Please output the entries exactly as they appear, beginning at the line that contains "Click the floating translate icon" and stopping after the line that contains "The image size is (800, 569). (370, 191)".

### ENTRIES SHOWN:
□ □ □ □ □ □ □

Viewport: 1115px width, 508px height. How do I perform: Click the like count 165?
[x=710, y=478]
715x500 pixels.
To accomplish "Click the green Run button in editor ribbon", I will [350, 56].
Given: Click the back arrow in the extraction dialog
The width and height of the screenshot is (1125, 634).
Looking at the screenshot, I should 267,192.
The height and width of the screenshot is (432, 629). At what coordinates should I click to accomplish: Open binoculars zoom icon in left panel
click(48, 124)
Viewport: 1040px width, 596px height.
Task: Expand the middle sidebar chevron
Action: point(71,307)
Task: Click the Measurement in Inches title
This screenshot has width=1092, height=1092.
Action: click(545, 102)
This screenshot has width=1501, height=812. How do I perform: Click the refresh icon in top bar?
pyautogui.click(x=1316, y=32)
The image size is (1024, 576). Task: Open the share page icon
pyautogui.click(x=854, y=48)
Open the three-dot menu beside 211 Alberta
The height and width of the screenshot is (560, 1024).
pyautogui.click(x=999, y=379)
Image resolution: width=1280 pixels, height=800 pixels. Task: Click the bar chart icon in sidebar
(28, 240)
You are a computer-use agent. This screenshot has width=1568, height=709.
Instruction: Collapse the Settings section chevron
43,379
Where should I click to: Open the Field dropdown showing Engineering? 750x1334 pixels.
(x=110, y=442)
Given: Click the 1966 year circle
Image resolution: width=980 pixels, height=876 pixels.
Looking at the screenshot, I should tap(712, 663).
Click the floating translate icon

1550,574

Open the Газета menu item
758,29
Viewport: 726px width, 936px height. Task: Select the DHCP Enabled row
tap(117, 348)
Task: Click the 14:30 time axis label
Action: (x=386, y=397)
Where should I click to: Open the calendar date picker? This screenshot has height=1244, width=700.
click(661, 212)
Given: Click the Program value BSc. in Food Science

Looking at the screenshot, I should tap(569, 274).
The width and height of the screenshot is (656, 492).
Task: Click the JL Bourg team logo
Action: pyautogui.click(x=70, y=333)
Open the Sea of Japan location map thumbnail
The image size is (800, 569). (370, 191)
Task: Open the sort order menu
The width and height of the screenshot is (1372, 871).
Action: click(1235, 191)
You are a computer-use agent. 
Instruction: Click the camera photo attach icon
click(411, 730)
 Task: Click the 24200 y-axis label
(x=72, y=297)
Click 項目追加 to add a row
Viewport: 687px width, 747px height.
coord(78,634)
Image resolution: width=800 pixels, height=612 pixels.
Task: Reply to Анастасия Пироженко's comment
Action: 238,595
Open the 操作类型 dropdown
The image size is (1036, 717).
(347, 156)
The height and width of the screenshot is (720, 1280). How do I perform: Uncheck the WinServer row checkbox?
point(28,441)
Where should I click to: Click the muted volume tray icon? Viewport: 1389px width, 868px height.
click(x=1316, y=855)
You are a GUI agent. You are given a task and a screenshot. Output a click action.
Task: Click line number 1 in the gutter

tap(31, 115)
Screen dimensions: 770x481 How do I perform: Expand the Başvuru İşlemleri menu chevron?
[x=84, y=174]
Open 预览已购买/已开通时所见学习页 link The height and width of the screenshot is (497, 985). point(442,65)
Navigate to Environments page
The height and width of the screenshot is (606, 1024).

□ □ □ □ □ □ □

### OUTPUT:
Click the floating translate icon

1550,574

Open the Газета menu item
758,29
Viewport: 726px width, 936px height. Task: Select the DHCP Enabled row
tap(117, 348)
Task: Click the 14:30 time axis label
Action: (x=386, y=397)
Where should I click to: Open the calendar date picker? This screenshot has height=1244, width=700.
click(661, 212)
Given: Click the Program value BSc. in Food Science

Looking at the screenshot, I should tap(569, 274).
The width and height of the screenshot is (656, 492).
Task: Click the JL Bourg team logo
Action: pyautogui.click(x=70, y=333)
Open the Sea of Japan location map thumbnail
The image size is (800, 569). (370, 191)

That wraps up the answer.